According to Sheriff Joe McGill, a poor unfortunate fellow found hisself harassed and harried by not one but two minivans, each allegedly driven with a degree of enthusiasm usually reserved for stagecoach bandits. The distressed gentleman, who had his wife in the car and a considerable dose of misfortune, rang up the authorities to report that his vehicle, a Nissan Rogue, was being actively battered by the two minivans as he hurtled along the highway.
Deputy Sedrick Sweet, the first to arrive on the scene, found the Rogue looking less rogue-like and more like a mule that kicked on both sides. Damage, he noted, was evident on the front, back, and both flanks—altogether a sorry sight. To make matters worse, the minivans, piloted by one Seth Jenness and his matrimonial counterpart, Cyndal Jenness, contained two young children, no doubt receiving an impromptu education in the fine art of highway hooliganism.
The bewildered victim recounted a harrowing tale: the minivans, in a display of rare coordination, had boxed him in on the highway, refused to let him pass, then chased him down with high beams flashing and horns blaring like cavalry in a B-movie charge. Rightly fearing that his home address was the last thing he wished to share with his pursuers, he led them on a strategic detour until help arrived.
Cyndal Jenness, for her part, had a different tale to tell. She claimed that her dear husband, Seth, had merely been brake-checked—an act she seemed to believe justified a full-blown vehicular assault.
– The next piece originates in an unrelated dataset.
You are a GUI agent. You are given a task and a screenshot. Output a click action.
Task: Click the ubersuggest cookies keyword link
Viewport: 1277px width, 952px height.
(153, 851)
Her argument became diminished by the dashcam footage, which showed, in rather indisputable detail, that she had taken to ramming the victim’s vehicle with the kind of determination one might apply to cracking a particularly stubborn walnut.
But if Cyndal’s actions seemed overenthusiastic, Seth’s were downright theatrical. The man, when questioned, readily admitted to discharging his firearm—a detail one might think best left unspoken. Deputies later retrieved three shell casings along the highway, proving that Seth had taken it upon himself to add a bit of gunplay to the evening’s misadventure.
When all was said and done, the law, having exercised its patient forbearance, decided enough was enough. Cyndal was arrested on two counts of battery with a deadly weapon—namely, her automobile—while Seth was detained for assault with a deadly weapon, discharging a firearm where he most assuredly should not have, and the rather unfortunate charge of child endangerment, as his offspring had been along for the perilous ride.
Bail was set at $20,000 for Cyndal and $21,000 for Seth to inspire some reflection on the merits of peaceful travel. Meanwhile, authorities called the Division of Child and Family Services, as even the most thickheaded observer would agree that involving one’s progeny in high-speed vehicular combat is poor parenting at best.
Thus concluded another day in Nye County, where the highways remain as wild as ever and where some folks, it seems, prefer to settle their disputes with a minivan and a sidearm rather than a polite word and a handshake.